Amazon Shares Plunge After Wells Fargo Downgrade and FTC Antitrust Lawsuit Greenlight

Amazon.com Inc (AMZN) shares took a tumble on Monday, driven by a double whammy of negative news. First, Wells Fargo analyst Ken Gawrelski downgraded Amazon from Overweight to Equal-Weight, lowering the price target from $225 to $183. Gawrelski attributed this decision to slowing growth and intensifying competition in the e-commerce market. He acknowledged Amazon’s potential for margin expansion but warned that this growth could be capped through the first half of 2025.
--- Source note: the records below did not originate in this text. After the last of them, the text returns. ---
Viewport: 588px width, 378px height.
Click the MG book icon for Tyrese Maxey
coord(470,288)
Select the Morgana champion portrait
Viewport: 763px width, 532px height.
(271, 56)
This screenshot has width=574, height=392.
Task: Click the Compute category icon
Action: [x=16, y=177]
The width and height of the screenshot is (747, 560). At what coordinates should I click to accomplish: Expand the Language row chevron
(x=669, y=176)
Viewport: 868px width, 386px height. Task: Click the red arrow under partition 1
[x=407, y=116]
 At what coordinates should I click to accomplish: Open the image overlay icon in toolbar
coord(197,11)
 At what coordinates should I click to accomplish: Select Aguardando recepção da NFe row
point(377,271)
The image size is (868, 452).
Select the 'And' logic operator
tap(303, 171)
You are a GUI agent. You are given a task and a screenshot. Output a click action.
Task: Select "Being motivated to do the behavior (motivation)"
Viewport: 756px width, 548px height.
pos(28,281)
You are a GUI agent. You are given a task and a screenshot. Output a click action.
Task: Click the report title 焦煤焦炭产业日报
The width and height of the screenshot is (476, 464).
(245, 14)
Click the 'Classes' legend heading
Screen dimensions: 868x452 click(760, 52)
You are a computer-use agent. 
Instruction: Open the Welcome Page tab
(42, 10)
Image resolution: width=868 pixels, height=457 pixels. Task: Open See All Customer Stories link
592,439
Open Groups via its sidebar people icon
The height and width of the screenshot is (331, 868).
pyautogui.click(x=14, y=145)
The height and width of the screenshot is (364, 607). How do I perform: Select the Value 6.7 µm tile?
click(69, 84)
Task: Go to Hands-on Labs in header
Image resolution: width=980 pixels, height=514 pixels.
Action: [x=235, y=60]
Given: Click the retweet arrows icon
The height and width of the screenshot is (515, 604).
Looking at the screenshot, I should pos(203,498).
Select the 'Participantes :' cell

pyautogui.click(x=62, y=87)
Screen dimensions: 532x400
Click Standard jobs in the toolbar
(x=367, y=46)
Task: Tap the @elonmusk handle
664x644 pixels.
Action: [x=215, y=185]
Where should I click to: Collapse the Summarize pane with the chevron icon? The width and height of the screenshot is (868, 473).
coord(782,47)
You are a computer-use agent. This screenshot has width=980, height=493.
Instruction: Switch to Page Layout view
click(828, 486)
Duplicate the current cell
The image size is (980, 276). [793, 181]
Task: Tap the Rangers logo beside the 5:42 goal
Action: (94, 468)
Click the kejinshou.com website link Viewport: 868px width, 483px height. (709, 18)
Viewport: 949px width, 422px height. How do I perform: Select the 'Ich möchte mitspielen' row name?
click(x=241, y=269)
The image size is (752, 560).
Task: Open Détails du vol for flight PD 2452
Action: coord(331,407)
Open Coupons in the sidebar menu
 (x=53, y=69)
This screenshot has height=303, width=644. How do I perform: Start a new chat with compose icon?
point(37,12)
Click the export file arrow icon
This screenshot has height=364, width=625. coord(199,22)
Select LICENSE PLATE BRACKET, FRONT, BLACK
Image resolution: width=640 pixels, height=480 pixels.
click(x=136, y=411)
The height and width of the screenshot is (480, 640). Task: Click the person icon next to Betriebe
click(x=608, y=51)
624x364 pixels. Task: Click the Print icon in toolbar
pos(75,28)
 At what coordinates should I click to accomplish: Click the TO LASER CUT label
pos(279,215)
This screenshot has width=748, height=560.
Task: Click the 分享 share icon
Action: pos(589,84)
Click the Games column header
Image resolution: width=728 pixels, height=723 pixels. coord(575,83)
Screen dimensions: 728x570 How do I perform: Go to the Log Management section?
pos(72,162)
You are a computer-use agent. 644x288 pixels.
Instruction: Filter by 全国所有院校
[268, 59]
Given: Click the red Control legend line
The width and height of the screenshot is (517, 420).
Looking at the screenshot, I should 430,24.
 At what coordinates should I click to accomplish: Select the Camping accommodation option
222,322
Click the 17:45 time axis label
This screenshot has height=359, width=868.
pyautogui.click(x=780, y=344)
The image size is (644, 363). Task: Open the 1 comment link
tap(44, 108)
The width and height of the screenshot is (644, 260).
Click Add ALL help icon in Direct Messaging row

Adding fuel to the fire, a federal judge ruled in favor of the Federal Trade Commission (FTC), allowing their antitrust lawsuit against Amazon to proceed. The lawsuit, which alleges that Amazon is abusing its marketplace dominance to inflate prices, overcharge sellers, and stifle competition, will now move forward with a trial scheduled for October 2026. The FTC believes that Amazon’s actions have harmed both consumers and sellers, leading to higher prices and reduced competition.

The judge’s decision comes after several state attorney generals also accused Amazon of violating antitrust laws. While the judge permitted some of these state claims to move forward, he dismissed claims made by New Jersey, Pennsylvania, Oklahoma, and Maryland.

The combination of the Wells Fargo downgrade and the FTC lawsuit approval has created a storm for Amazon’s stock. At the time of publication, AMZN shares were down 3.06% at $180.80. The coming months will be crucial for Amazon as it navigates the challenges of slowing growth, increased competition, and the looming antitrust trial.